## Source passage
========================================================================

11) Introduction to Parallel Scaling#

Last time:

  • Intro to Multithreading

Today:

  1. Programs with more than one part

  2. Scalability
    2.1 Scalability metrics
    2.2 2.1 Scalability laws

  3. Strong scaling

  4. Weak scaling

1. Programs with more than one part#

So far, we’ve focused on simple programs with only one part, but real programs have several different parts, often with data dependencies.

Some parts will be amenable to optimization and/or parallelism and others will not.

Diminishing returns

This principle is called Amdahl’s Law, which is a formula that shows how much faster a task can be completed when more resources are added to the system.

Suppose that a fraction \(f\) of the total work is amenable to optimization. We run a problem size \(n\) with parallelization (or parallelizable) factor \(p\):

function exec_time(f, p; n=10, latency=1)
    # Suppose that a fraction f of the total work is amenable to optimization
    # We run a problem size n with parallelization factor p
    return latency .+ (1 .- f)*n .+ f*n./p
end
exec_time (generic function with 1 method)

Let’s see a few fractions for example:

using Plots
using DataFrames
using Printf
default(linewidth=4, legendfontsize=12)

ps = exp10.(range(log10(1), log10(1000), length=50))

plot(ps, [exec_time(.99, ps, latency=0), exec_time(1, ps, latency=0)],
    xscale=:log10, yscale=:log10, labels=["f=0.99" "f=1"],
    title="A first look at strong scaling", xlabel="p", ylabel="time")

2. Scalability#

2.1 Scalability metrics#

In order to be able to define scalability we first have to identify the basic measurements on which derived performance metrics are built.

In a simple model, the overall problem size (“amount of work”) shall be \(s + p = 1\), where \(s\) is the serial (or sequential, nonparallelizable) part and \(p\) is the perfectly parallelizable fraction.

========================================================================

## Input rows
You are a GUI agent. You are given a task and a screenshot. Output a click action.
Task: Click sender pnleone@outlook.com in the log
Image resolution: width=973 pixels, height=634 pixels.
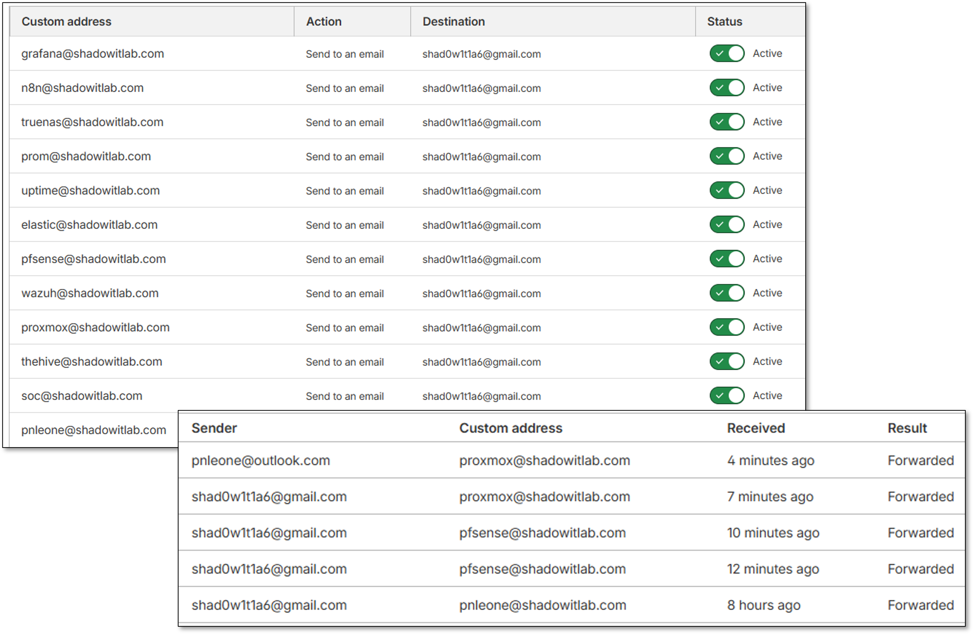coord(261,460)
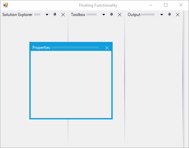189x148 pixels.
Task: Open the Output panel dropdown arrow
Action: [162, 15]
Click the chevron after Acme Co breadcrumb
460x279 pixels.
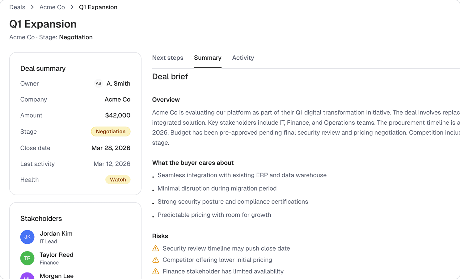[x=72, y=7]
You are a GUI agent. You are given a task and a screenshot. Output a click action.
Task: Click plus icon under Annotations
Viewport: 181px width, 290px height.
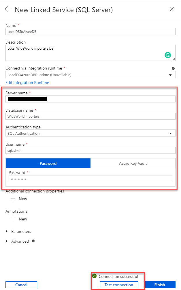tap(13, 219)
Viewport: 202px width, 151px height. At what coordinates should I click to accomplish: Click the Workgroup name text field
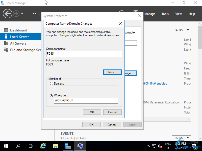(x=86, y=100)
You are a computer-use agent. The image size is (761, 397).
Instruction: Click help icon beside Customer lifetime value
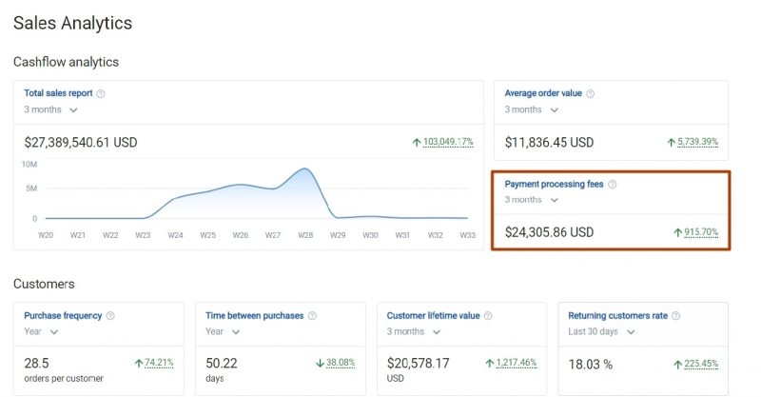pyautogui.click(x=486, y=315)
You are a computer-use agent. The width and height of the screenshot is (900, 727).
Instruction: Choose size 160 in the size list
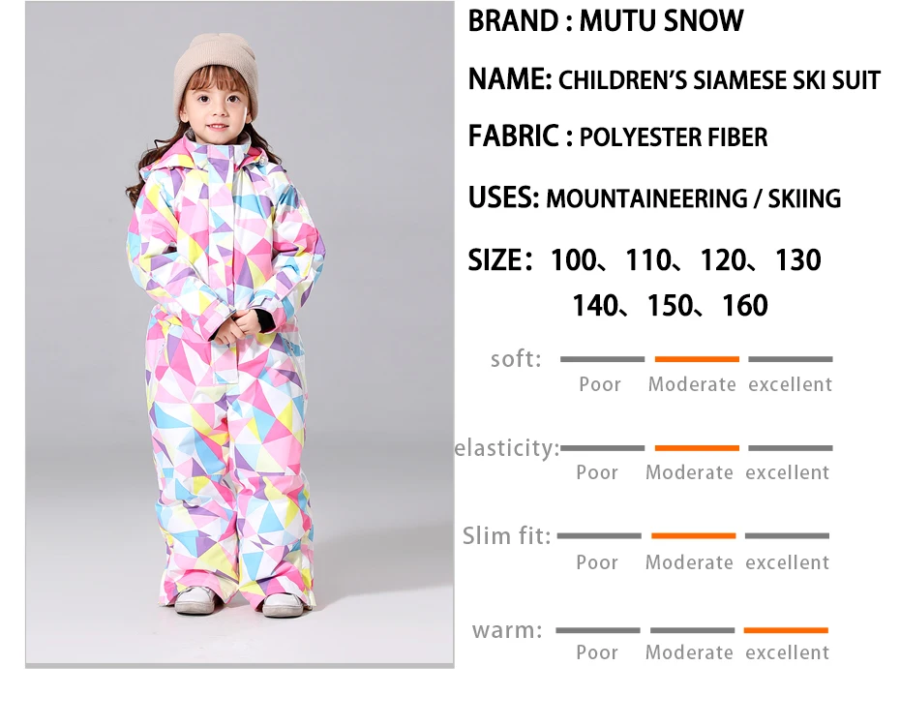745,306
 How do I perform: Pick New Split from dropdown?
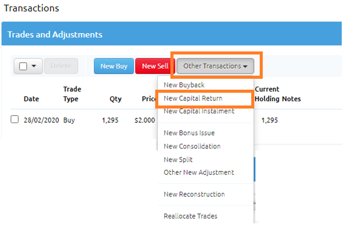pyautogui.click(x=178, y=160)
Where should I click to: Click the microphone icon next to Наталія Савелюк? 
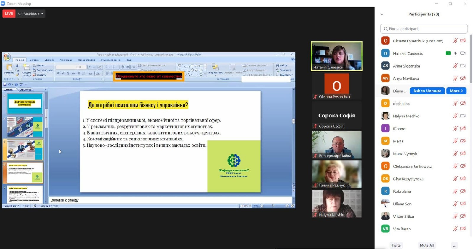click(x=456, y=53)
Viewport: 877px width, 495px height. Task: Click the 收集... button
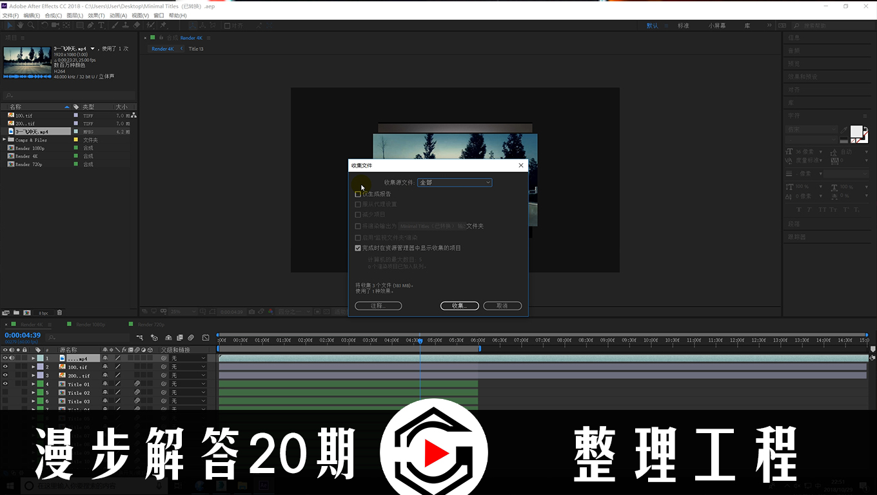coord(459,306)
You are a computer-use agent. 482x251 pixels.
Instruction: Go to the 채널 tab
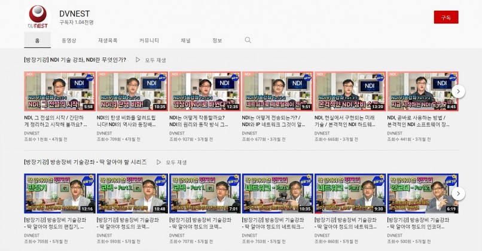pyautogui.click(x=186, y=41)
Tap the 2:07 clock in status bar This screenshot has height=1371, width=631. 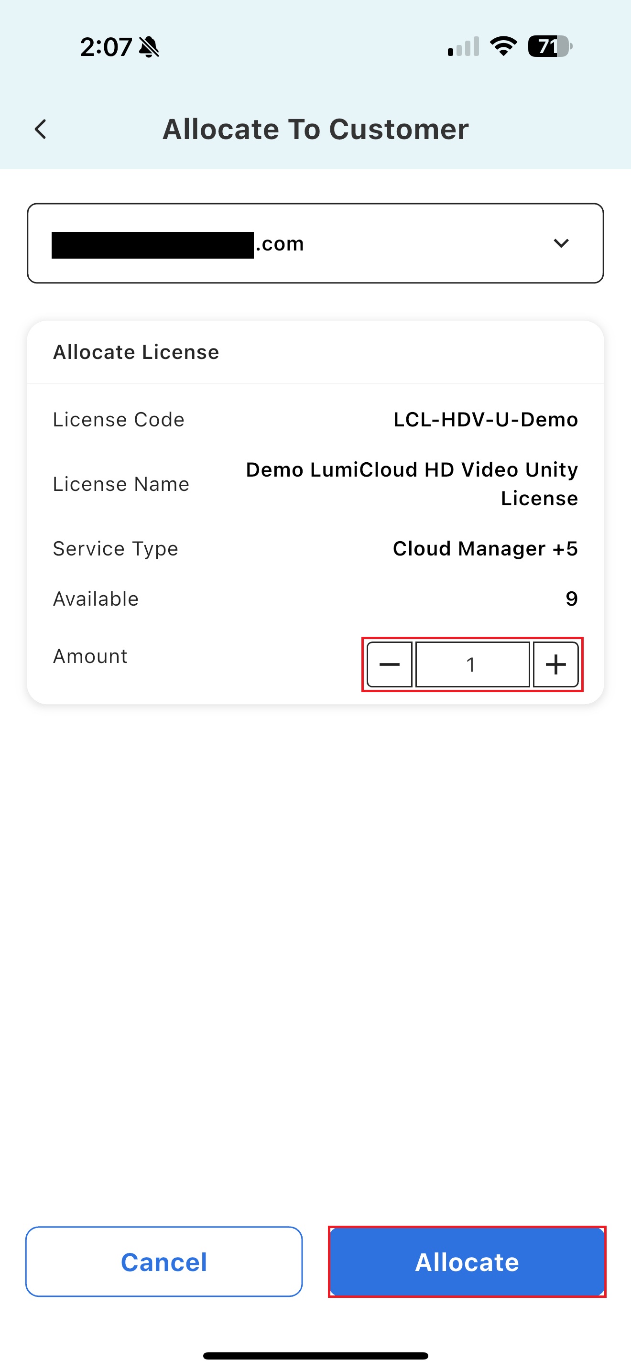[x=106, y=47]
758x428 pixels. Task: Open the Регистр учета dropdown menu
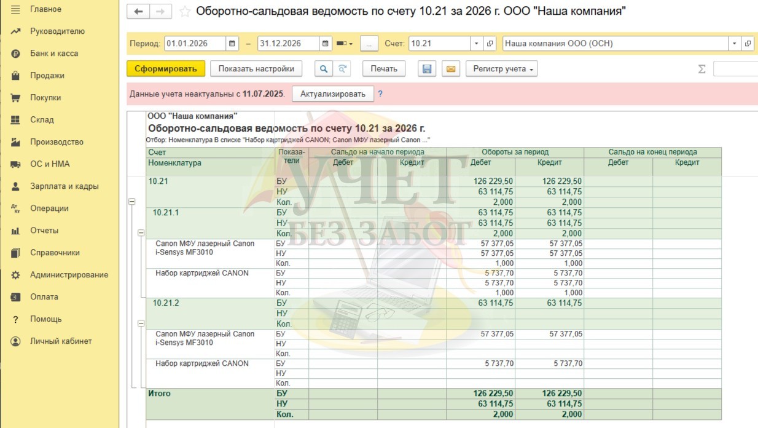[x=501, y=69]
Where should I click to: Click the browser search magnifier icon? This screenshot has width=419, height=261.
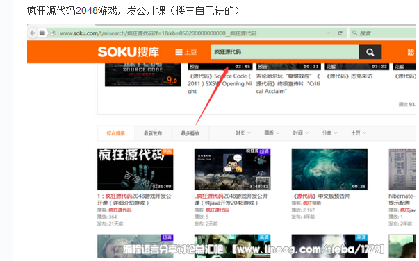355,33
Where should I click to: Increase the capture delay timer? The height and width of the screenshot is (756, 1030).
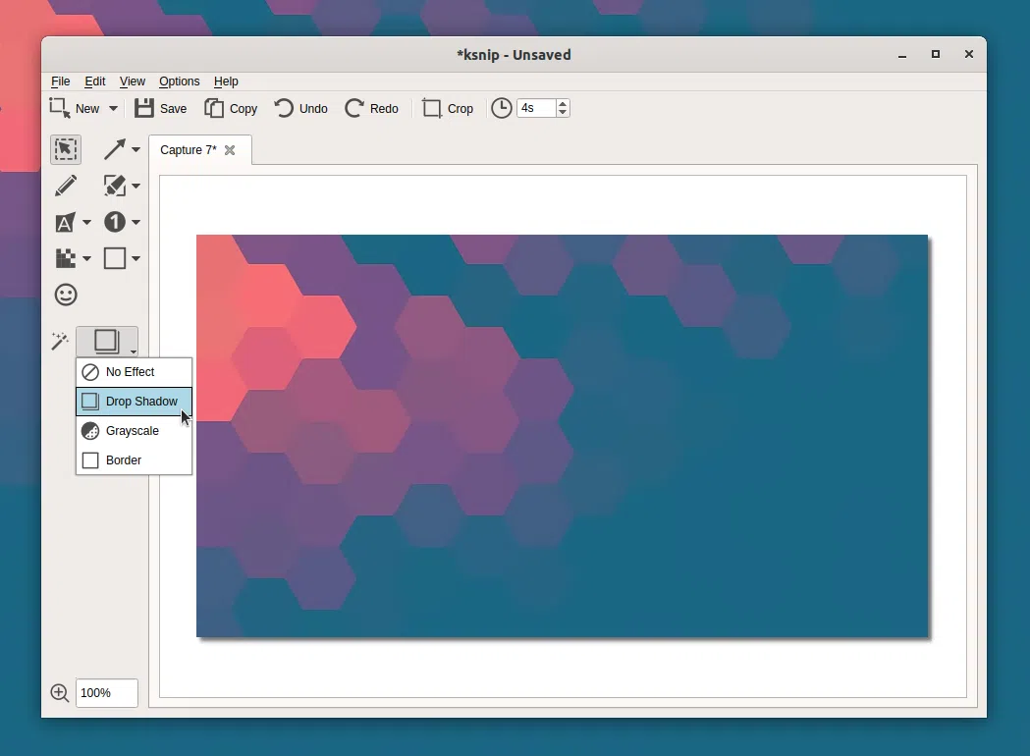point(563,103)
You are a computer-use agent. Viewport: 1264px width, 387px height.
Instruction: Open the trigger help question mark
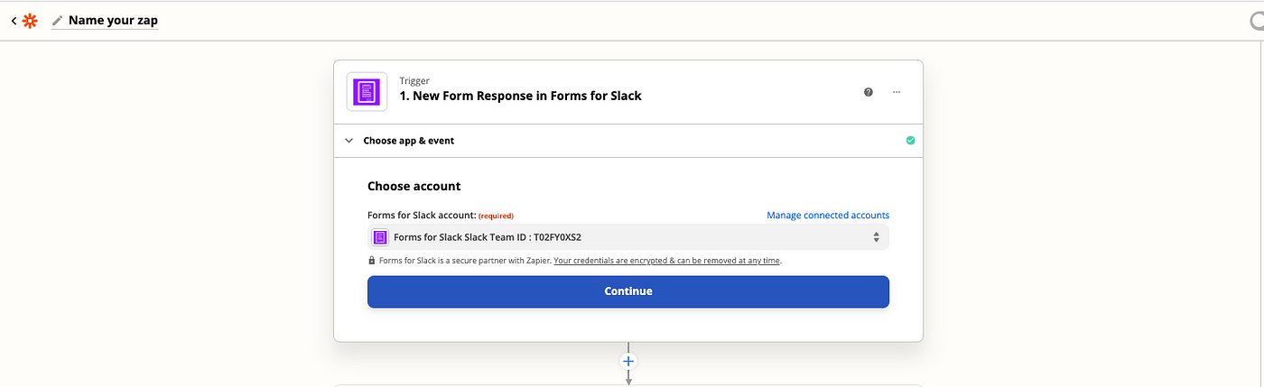coord(869,92)
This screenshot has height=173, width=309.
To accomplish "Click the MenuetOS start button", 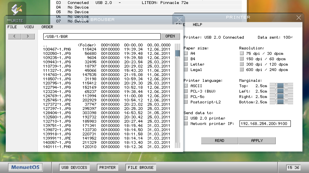I will 25,168.
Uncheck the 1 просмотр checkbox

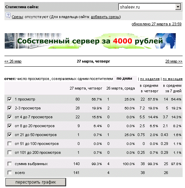(x=10, y=99)
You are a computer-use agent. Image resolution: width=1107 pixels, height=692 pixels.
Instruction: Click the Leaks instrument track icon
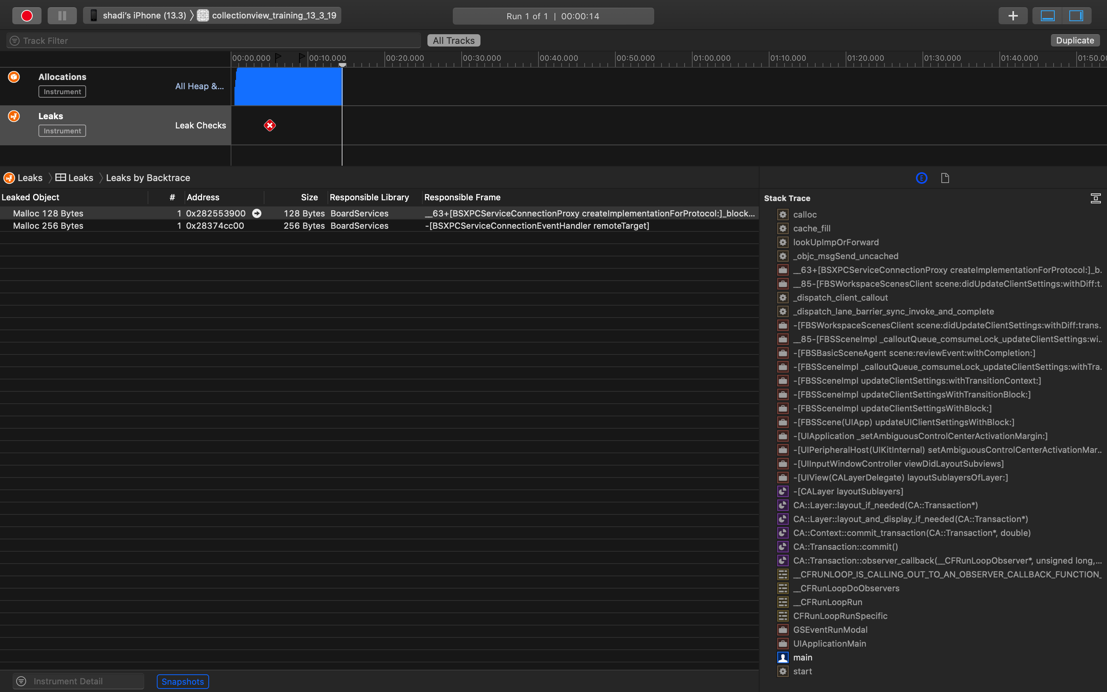(x=14, y=116)
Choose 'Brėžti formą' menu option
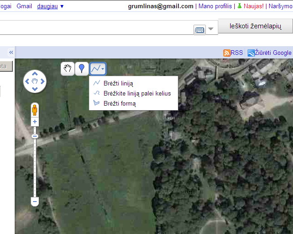This screenshot has width=293, height=234. point(119,103)
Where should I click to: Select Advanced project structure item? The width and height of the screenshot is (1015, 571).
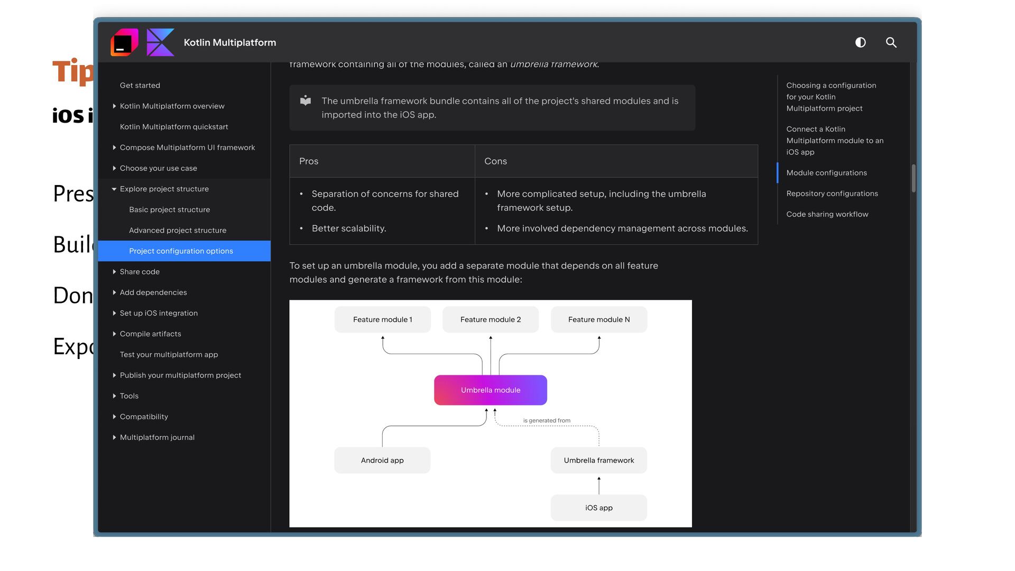(177, 231)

========================================================================

## Tasks to complete
a. List every package the parallel scaling page loads with a `using` statement.
b. Count the lines of the records that contain the string "dropdown", and give only the number.
The parallel scaling page and the records are separate, unrelated material.

## Exercise results
a. Plots, DataFrames, Printf

b. 3